* [PASSAGE TO READ]
⟨

Regenerative Medicine

Tufts’ experts in biology and regenerative medicine are developing groundbreaking new frameworks for harnessing the mechanisms that allow multicellular bodies to self-assemble, repair, and improvise novel solutions to anatomical goals.

Harnessing the Power of Intelligent, Multicellular Bodies

A screen shows a sample of growing nerve cells cultured in the Iyer Stem Cell and Regeneration Lab

Working at the intersection of developmental biology, artificial life, bioengineering, synthetic morphology, and cognitive science, scientists at Tufts’ Levin Lab seek to understand diverse intelligences—including cells, tissues, organs, synthetic living constructs, robots, and software-based AIs—with the aim of revolutionizing medical care.

Led by Michael Levin, Vannevar Bush Professor of Biology in the School of Arts and Sciences, researchers at Levin’s lab and at the Allen Discovery Center take an interdisciplinary approach to reading, interpreting, and writing the morphogenetic code. That code, an instructive layer of biophysical computations, lies between the genomically specified protein hardware of cells and the complex anatomy; it orchestrates and enables cells to communicate to create and repair the structure and function of bodies.

⟩

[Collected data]
⟨

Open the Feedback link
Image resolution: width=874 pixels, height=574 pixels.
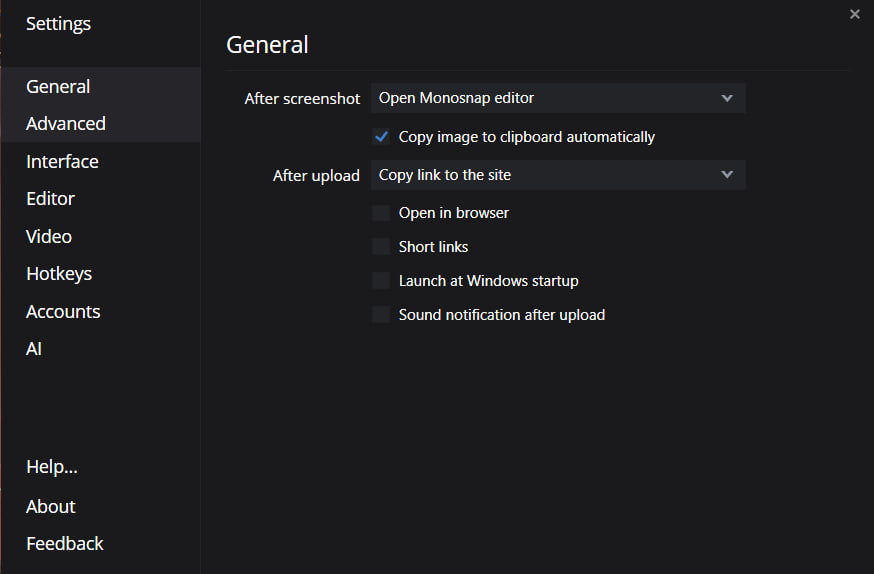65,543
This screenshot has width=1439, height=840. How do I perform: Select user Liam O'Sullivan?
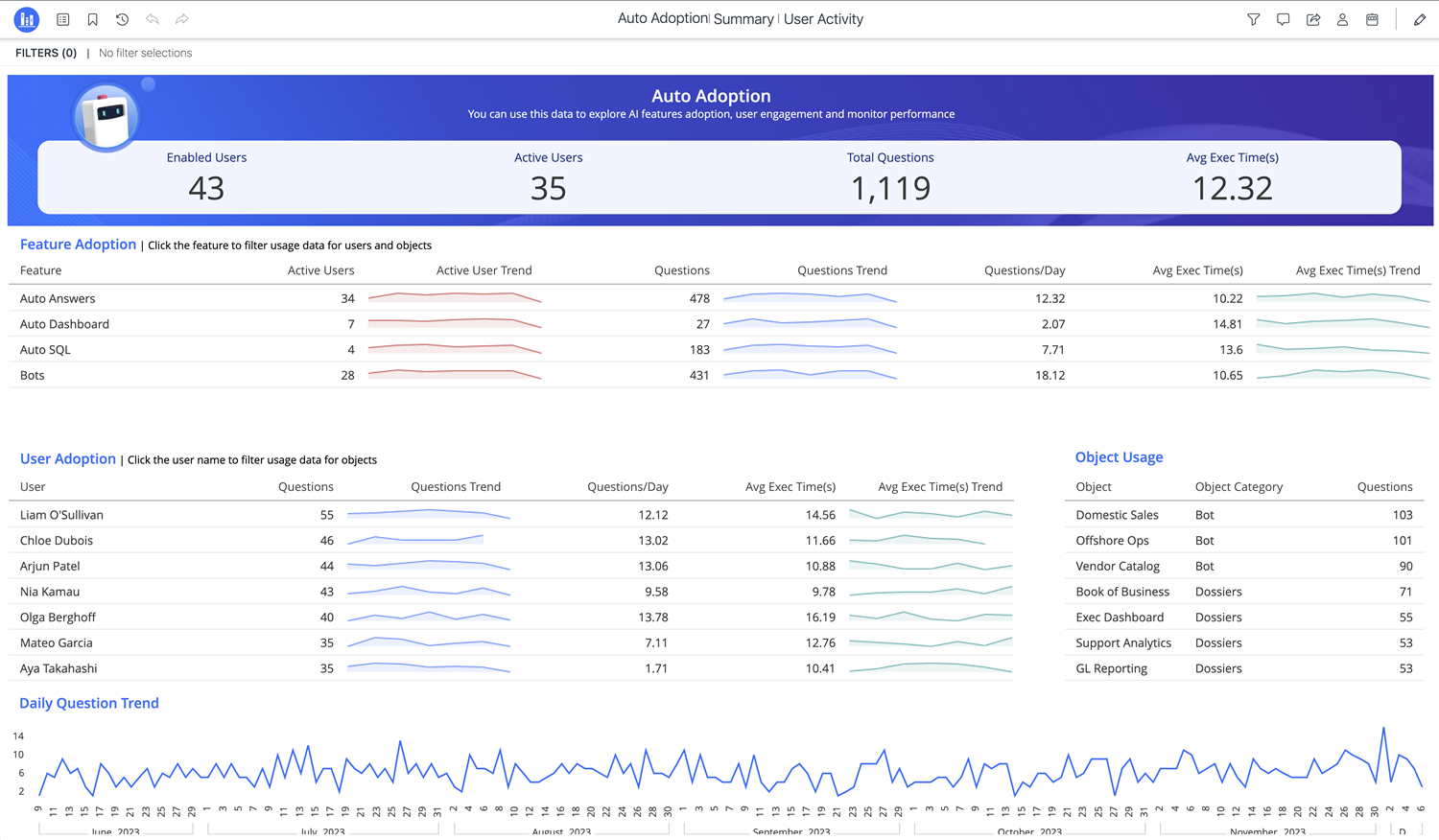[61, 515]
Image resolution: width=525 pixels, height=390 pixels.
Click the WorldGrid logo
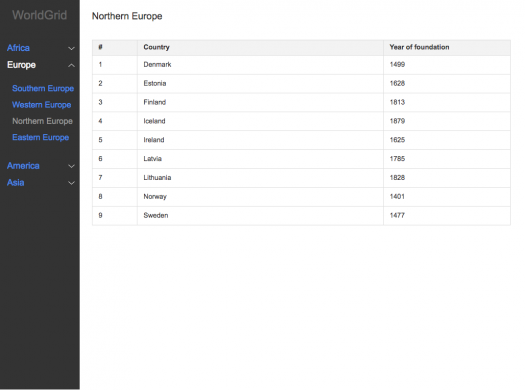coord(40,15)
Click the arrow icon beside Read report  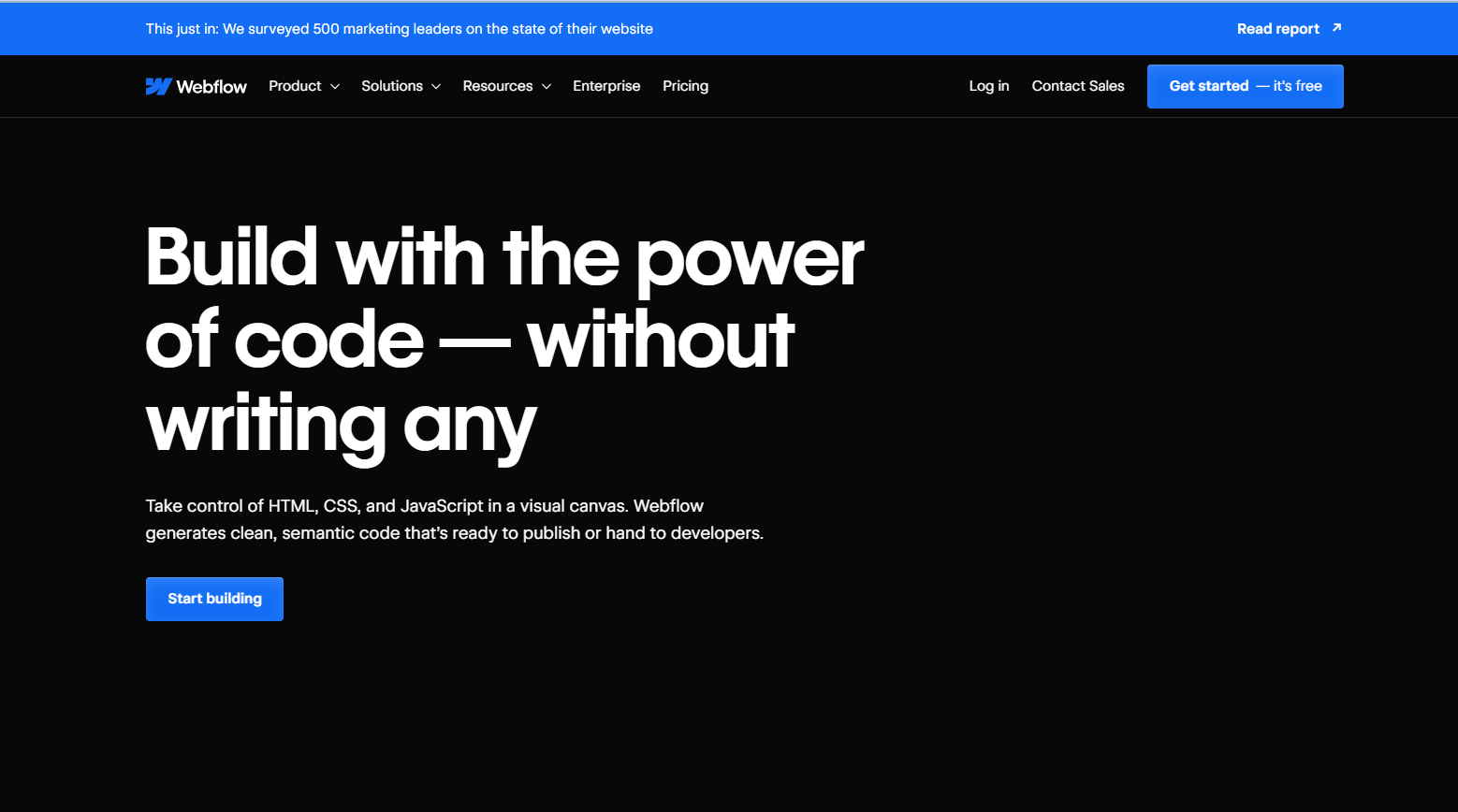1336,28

⟩

* [EXERCISE SET]
(1) Answer these questions about the regenerative medicine passage:
(a) What title does Michael Levin hold?
(b) What does the screen in the photo caption show?
(c) What lies between the genomically specified protein hardware of cells and the complex anatomy?
(2) Can you write the next paragraph of the regenerative medicine passage, picking up after its final sentence?

* [TASK-BY-TASK ANSWERS]
(1)
(a) He is Vannevar Bush Professor of Biology in the School of Arts and Sciences.
(b) It shows a sample of growing nerve cells cultured in the Iyer Stem Cell and Regeneration Lab.
(c) The morphogenetic code, an instructive layer of biophysical computations.

(2)
Applying that knowledge, Tufts’ experts have regrown a frog’s lost leg, bringing millions of patients who have lost limbs one step closer to the possibility of regaining function through natural regeneration. They have also created the next generation of living robots, tiny “Xenobots” that self-assemble a body from single cells, move without muscle cells, demonstrate the capability of recordable memory—and even self-replicate.

Ongoing work at the Tufts Center for Regenerative and Developmental Biology promises additional advances in the field, with researchers at the center using a combination of wearable bioreactors and small molecule drug regimes to trigger rodent limb regeneration and demonstrating a new bioelectric method to regulate innervation from organ transplants.